Magnetic resonance imaging (MRI) (3.0T MRI, Siemens, Germany) of the lumbar spine and pelvis revealed that multiple, variable-sized, intramural and subserosal myomas had nearly replaced the uterus. The largest myoma was in the anterior mid- to lower body of the uterus and measured 11.8 x 11.6 x 11.5 cm. Another large myoma was located near the right L5 root outlet and the right lumbosacral plexus (Figure 1). The patient was referred to the Department of Obstetrics and Gynecology for a total hysterectomy (Figure 2). Post-operatively, the patient had recovered right lower-limb strength.
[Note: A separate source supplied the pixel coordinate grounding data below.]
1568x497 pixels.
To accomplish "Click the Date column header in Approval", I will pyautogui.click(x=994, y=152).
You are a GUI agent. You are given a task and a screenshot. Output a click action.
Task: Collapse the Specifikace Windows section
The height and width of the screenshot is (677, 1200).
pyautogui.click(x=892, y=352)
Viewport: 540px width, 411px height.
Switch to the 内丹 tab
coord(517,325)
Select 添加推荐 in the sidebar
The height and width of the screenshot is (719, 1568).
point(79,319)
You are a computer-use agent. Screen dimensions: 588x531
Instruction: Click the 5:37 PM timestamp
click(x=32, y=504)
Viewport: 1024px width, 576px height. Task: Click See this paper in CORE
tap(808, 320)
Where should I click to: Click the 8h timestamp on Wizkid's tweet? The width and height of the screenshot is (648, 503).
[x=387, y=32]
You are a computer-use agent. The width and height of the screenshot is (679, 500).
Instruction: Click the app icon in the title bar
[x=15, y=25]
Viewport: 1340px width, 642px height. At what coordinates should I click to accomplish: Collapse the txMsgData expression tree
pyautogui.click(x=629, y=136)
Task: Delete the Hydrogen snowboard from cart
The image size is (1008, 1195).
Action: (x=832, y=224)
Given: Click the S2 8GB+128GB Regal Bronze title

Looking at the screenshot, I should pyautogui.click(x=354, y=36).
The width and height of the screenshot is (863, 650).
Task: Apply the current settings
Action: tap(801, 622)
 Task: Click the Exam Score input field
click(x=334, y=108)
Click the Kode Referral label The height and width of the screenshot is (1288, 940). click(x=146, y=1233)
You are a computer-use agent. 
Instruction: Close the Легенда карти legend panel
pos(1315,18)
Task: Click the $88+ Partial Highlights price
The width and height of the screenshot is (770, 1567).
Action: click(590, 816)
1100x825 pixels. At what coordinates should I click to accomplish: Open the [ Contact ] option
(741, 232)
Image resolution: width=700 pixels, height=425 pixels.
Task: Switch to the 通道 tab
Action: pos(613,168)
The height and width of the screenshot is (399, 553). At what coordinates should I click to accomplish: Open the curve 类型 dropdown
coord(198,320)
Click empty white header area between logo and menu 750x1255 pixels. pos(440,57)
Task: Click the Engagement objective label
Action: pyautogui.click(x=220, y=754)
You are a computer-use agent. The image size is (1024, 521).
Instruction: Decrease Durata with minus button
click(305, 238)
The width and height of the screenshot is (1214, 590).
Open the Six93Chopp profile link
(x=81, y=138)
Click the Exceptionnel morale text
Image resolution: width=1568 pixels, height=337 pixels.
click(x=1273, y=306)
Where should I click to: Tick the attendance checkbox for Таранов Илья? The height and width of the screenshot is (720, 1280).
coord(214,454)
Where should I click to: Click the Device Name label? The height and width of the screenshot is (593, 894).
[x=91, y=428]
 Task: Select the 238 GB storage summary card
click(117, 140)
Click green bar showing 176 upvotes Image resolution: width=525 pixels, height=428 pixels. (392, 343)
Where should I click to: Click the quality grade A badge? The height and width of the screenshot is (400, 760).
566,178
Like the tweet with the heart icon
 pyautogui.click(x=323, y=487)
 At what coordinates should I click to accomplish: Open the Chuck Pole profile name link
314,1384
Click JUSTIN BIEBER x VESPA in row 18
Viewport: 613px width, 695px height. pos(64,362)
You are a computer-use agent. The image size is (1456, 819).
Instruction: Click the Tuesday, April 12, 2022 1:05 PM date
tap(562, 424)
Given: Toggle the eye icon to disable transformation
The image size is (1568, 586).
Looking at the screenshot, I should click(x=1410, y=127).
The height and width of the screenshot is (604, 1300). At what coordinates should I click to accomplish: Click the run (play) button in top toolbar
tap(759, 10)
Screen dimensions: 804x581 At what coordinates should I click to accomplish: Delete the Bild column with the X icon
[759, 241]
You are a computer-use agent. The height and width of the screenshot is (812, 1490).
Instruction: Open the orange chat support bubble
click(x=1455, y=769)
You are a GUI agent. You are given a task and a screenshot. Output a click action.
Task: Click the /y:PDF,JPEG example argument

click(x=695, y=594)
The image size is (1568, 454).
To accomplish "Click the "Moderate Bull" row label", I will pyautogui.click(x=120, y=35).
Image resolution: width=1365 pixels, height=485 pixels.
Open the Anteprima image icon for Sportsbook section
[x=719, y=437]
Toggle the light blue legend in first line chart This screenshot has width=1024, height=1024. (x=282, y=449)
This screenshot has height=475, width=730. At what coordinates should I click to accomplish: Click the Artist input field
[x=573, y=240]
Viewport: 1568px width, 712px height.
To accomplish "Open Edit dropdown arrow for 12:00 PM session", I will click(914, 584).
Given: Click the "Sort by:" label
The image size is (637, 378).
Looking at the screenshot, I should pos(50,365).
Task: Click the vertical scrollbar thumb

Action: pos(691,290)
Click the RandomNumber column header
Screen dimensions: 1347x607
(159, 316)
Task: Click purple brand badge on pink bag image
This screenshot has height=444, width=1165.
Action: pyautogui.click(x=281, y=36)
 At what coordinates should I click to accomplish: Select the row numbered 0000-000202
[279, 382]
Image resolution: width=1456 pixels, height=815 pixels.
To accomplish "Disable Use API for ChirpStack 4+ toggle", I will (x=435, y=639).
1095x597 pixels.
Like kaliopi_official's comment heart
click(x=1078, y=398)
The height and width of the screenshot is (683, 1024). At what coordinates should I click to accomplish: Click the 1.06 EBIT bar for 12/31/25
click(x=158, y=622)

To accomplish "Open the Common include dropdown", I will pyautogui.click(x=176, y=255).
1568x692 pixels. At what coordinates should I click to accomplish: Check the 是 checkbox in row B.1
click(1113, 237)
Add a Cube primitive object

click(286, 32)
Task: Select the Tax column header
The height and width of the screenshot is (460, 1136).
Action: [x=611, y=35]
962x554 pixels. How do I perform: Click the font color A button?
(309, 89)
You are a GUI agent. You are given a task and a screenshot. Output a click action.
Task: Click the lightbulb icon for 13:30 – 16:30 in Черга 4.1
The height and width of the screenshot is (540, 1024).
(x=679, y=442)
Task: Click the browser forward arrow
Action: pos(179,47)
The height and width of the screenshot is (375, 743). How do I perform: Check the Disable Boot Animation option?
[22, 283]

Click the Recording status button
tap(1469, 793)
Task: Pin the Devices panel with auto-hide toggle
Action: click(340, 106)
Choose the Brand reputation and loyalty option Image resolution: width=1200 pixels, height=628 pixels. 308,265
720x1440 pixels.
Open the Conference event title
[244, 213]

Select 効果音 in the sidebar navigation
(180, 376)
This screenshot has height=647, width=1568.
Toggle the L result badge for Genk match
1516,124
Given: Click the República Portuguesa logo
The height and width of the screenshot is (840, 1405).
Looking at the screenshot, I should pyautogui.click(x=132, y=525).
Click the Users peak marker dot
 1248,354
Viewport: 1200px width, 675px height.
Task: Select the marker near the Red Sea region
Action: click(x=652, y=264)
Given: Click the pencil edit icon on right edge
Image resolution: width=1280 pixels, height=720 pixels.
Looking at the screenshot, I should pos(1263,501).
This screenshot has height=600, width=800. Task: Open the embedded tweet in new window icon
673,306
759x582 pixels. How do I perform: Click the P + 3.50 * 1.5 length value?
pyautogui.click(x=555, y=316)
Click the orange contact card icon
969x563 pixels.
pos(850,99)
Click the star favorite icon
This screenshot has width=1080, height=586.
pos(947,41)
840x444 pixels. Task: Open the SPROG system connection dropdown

Follow-up electrodiagnostic studies showed marked improvement of the interferential pattern during maximal voluntary muscle contraction.
Lumbosacral plexopathy typically occurs following trauma. Uterine myomas are a rare cause, and have only occasionally been previously described1. In this case, a prolonged supine position during anesthesia for knee surgery likely caused a compression of lumbosacral plexus by a uterine myoma. In the physiatrist’s view, the discrepancies between the clinical history and the electrodiagnostic evidence were crucial for informing diagnosis and treatment planning.
T2 sagittal and axial magnetic resonance imaging (MRI) showed multiple, variable-sized, intramural and subserosal myomas had nearly replaced the uterus. A uterine myoma was located near to the right L5 root outlet and right lumbosacral plexus.